## PROMPT
Extract, exactly and without pictures, every line from the one that includes "Image resolution: width=375, height=856." through the final line of the material below.

----

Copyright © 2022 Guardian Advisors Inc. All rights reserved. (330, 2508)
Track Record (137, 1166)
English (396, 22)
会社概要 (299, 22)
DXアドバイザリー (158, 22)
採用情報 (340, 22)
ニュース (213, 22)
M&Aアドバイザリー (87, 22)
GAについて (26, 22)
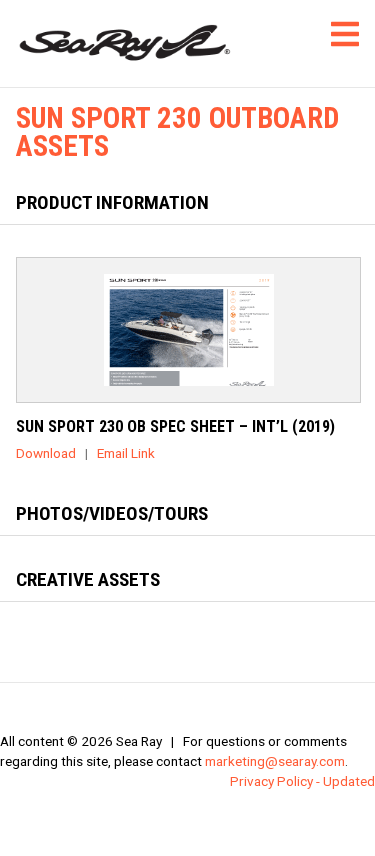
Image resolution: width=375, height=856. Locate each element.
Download (46, 453)
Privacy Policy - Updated (302, 781)
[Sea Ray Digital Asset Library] (125, 43)
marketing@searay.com (275, 761)
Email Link (126, 453)
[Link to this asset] (189, 330)
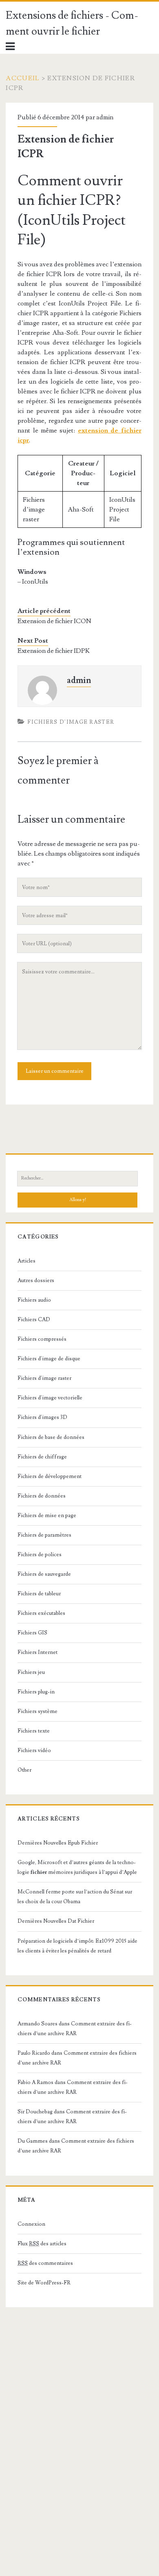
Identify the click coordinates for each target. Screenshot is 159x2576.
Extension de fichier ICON (54, 621)
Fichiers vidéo (34, 1750)
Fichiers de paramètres (44, 1535)
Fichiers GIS (32, 1632)
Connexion (31, 2224)
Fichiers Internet (37, 1652)
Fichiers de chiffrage (42, 1457)
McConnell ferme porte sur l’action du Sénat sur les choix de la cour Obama (75, 1897)
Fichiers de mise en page (47, 1515)
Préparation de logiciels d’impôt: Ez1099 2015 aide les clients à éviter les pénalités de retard (77, 1946)
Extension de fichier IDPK (54, 651)
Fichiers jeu (31, 1672)
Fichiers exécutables (41, 1613)
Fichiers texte (34, 1731)
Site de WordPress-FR (44, 2283)
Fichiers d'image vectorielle (50, 1398)
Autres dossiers (36, 1280)
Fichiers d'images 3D (42, 1417)
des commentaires (45, 2263)
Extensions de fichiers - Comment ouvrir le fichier (72, 23)
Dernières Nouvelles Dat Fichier (56, 1921)
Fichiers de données (42, 1496)
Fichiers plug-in (36, 1692)
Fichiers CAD (34, 1319)
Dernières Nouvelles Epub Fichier (58, 1843)
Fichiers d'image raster (70, 722)
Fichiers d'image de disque (49, 1358)
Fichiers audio (34, 1300)
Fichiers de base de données (51, 1437)
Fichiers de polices (40, 1554)
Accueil (23, 78)
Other (24, 1770)
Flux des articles (42, 2243)
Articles (26, 1261)
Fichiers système (37, 1711)
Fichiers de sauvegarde (44, 1574)
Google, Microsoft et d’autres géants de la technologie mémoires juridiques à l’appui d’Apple (77, 1867)
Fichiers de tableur (39, 1593)
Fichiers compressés (42, 1339)
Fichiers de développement (50, 1476)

----

## FINAL ANSWER
Image resolution: width=375, height=856. Locate each element.
Download (46, 453)
Privacy Policy - Updated (302, 781)
[Sea Ray Digital Asset Library] (125, 43)
marketing@searay.com (275, 761)
Email Link (126, 453)
[Link to this asset] (189, 330)
Identify the click coordinates for each target. Screenshot is 159x2576.
Extension de fichier ICON (54, 621)
Fichiers vidéo (34, 1750)
Fichiers de paramètres (44, 1535)
Fichiers GIS (32, 1632)
Connexion (31, 2224)
Fichiers Internet (37, 1652)
Fichiers de chiffrage (42, 1457)
McConnell ferme porte sur l’action du Sénat sur les choix de la cour Obama (75, 1897)
Fichiers de mise en page (47, 1515)
Préparation de logiciels d’impôt: Ez1099 2015 aide les clients à éviter les pénalités de retard (77, 1946)
Extension de fichier IDPK (54, 651)
Fichiers jeu (31, 1672)
Fichiers exécutables (41, 1613)
Fichiers texte (34, 1731)
Site de WordPress-FR (44, 2283)
Fichiers d'image vectorielle (50, 1398)
Autres dossiers (36, 1280)
Fichiers d'images 3D (42, 1417)
des commentaires (45, 2263)
Extensions de fichiers - Comment ouvrir le fichier (72, 23)
Dernières Nouvelles Dat Fichier (56, 1921)
Fichiers de données (42, 1496)
Fichiers plug-in (36, 1692)
Fichiers CAD (34, 1319)
Dernières Nouvelles Epub Fichier (58, 1843)
Fichiers d'image raster (70, 722)
Fichiers d'image de disque (49, 1358)
Fichiers audio (34, 1300)
Fichiers de base de données (51, 1437)
Fichiers de polices (40, 1554)
Accueil (23, 78)
Other (24, 1770)
Flux des articles (42, 2243)
Articles (26, 1261)
Fichiers système (37, 1711)
Fichiers de sauvegarde (44, 1574)
Google, Microsoft et d’autres géants de la technologie mémoires juridiques à l’appui d’Apple (77, 1867)
Fichiers de tableur (39, 1593)
Fichiers compressés (42, 1339)
Fichiers de développement (50, 1476)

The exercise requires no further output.